-- start of Provided data --

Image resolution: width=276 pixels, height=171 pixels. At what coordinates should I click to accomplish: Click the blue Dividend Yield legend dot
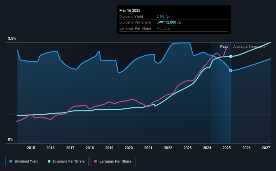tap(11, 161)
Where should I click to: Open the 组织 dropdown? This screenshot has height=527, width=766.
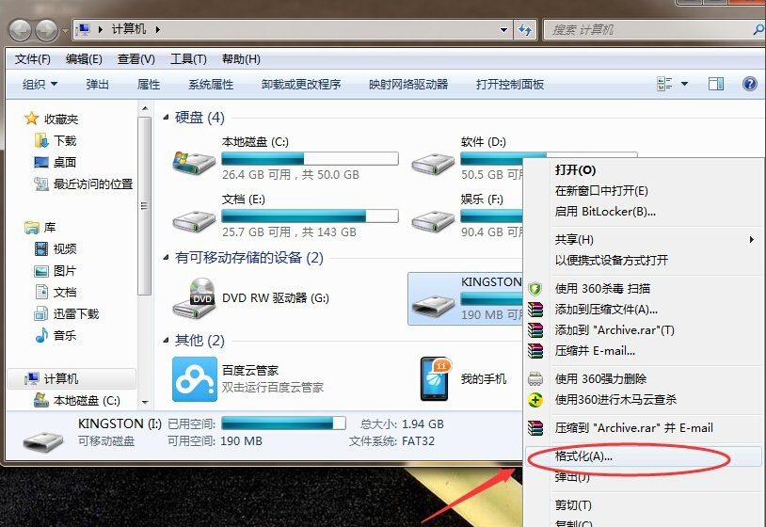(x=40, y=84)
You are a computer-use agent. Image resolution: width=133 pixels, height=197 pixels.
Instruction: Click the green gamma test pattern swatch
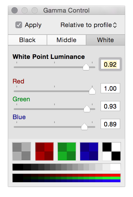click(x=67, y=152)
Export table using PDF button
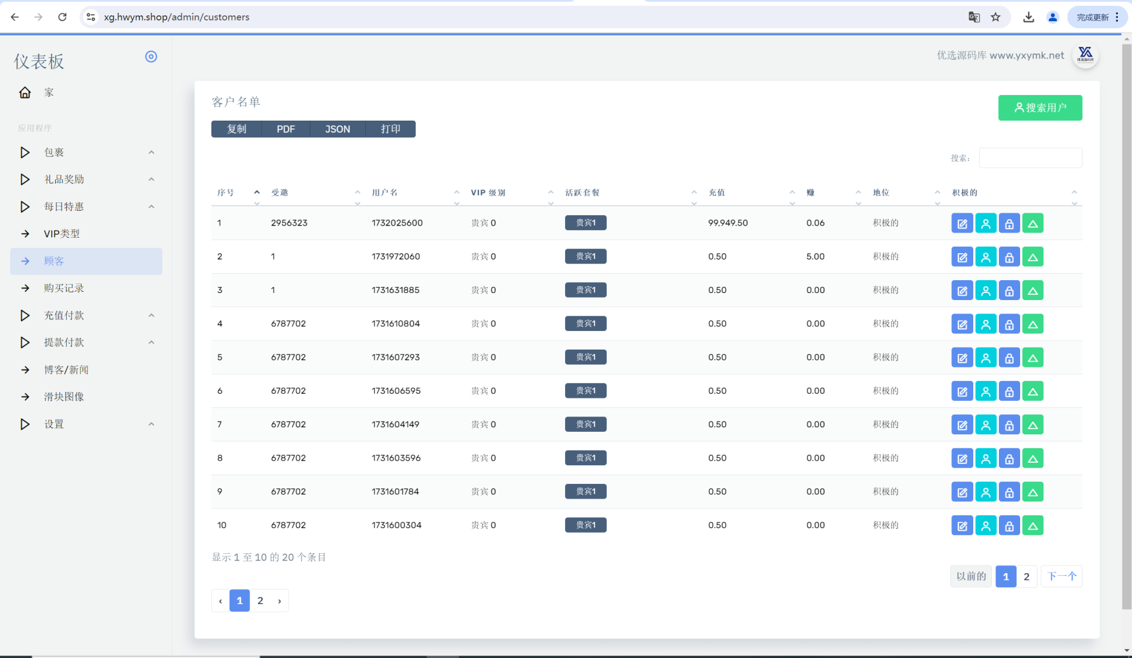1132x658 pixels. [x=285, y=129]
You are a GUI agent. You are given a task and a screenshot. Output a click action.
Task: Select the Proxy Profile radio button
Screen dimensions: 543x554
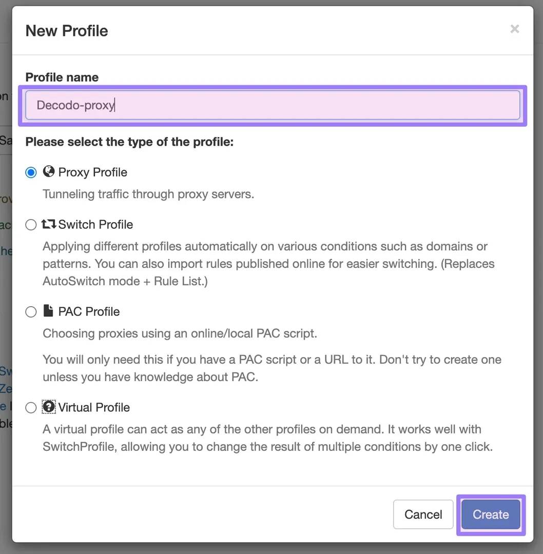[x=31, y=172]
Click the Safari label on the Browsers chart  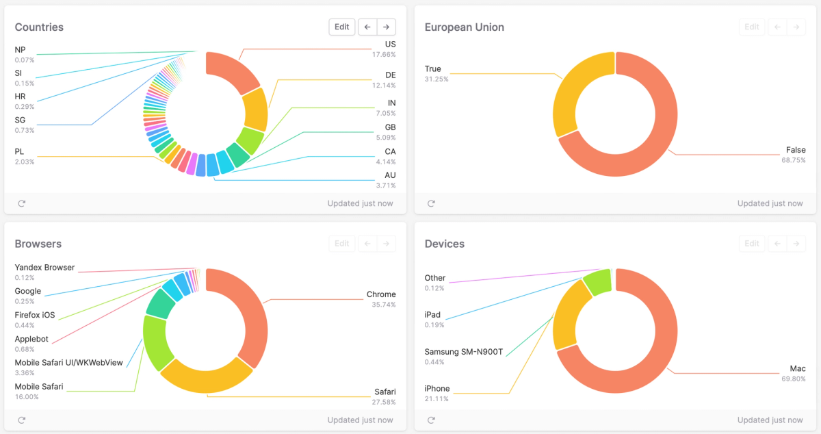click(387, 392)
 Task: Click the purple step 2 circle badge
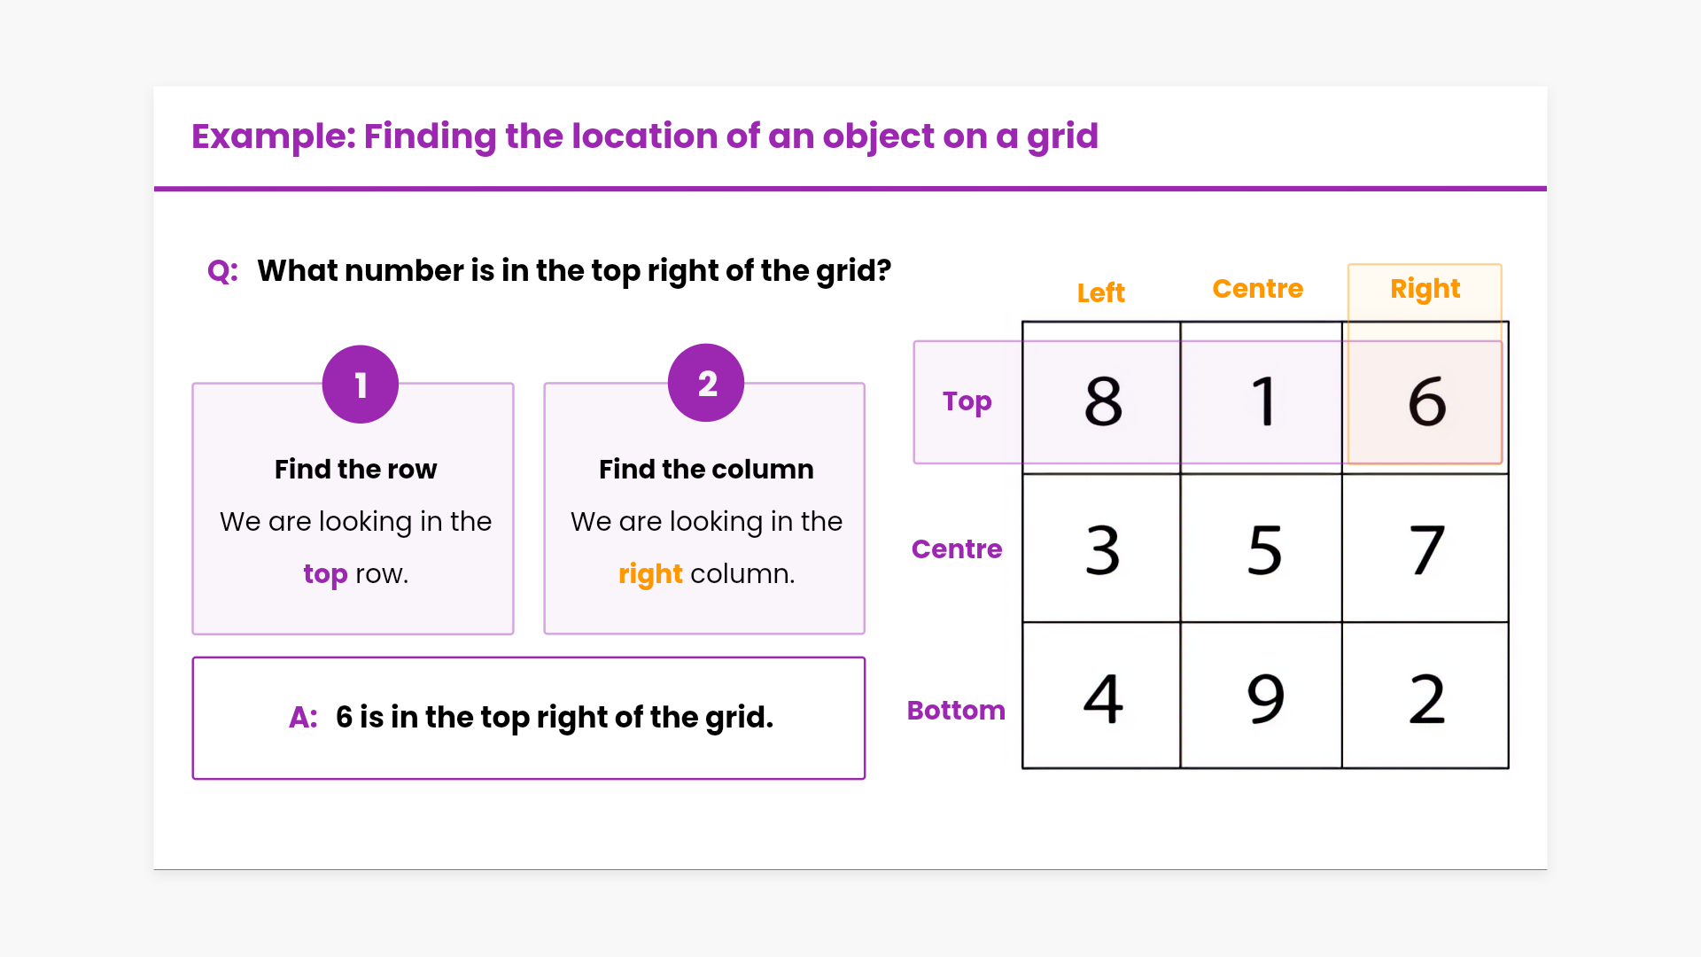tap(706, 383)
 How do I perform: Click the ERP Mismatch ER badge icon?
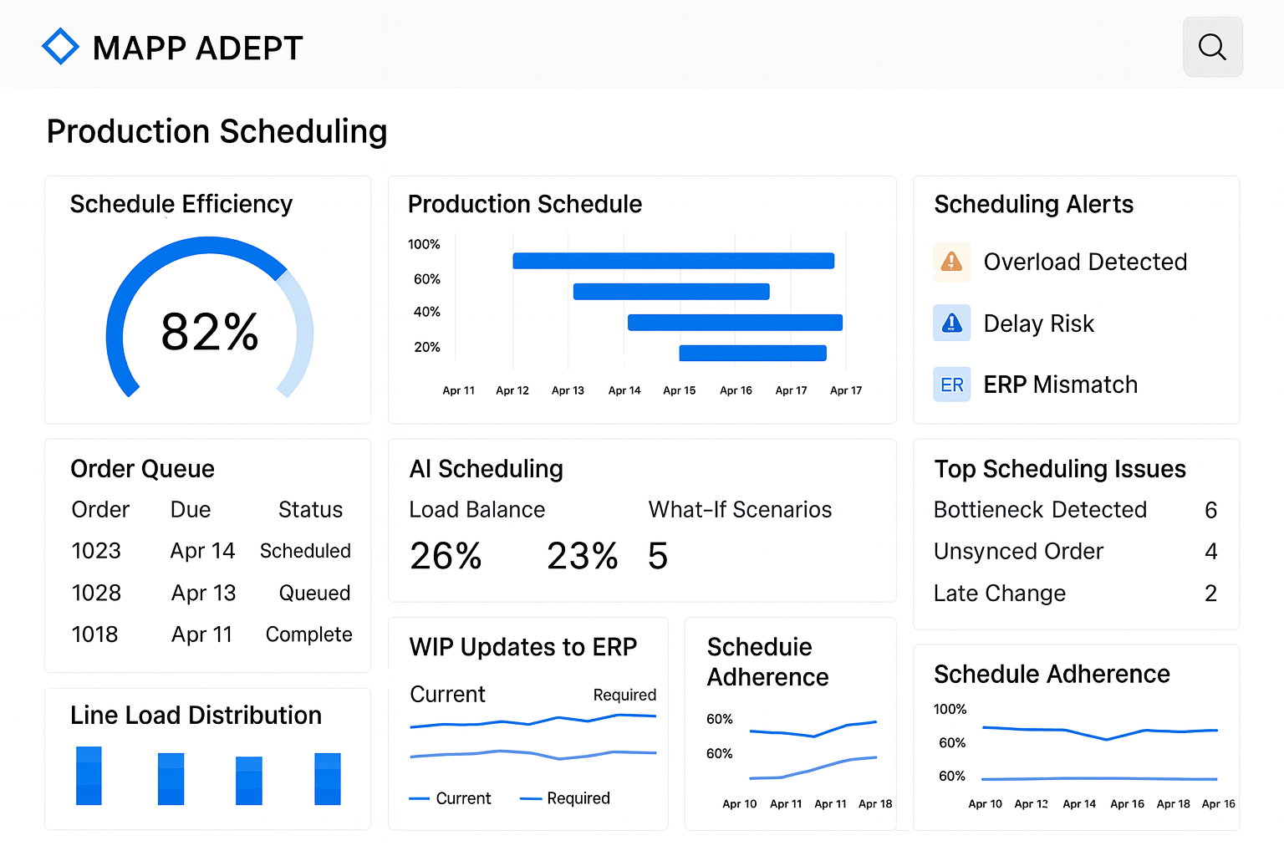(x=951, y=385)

-- end of Provided data --

Could you convert the items, from the start through the line containing "(x=40, y=84)", into a Markdown table with the columns Row and Line, with one numbered row per line, blank lines skipped, and the pictures left out?

| Row | Line |
|---|---|
| 1 | Image resolution: width=276 pixels, height=171 pixels. At what coordinates should I click to accomplish: Click the blue Dividend Yield legend dot |
| 2 | tap(11, 161) |
| 3 | Where should I click to: Open the 组织 dropdown? This screenshot has height=527, width=766. |
| 4 | (x=40, y=84) |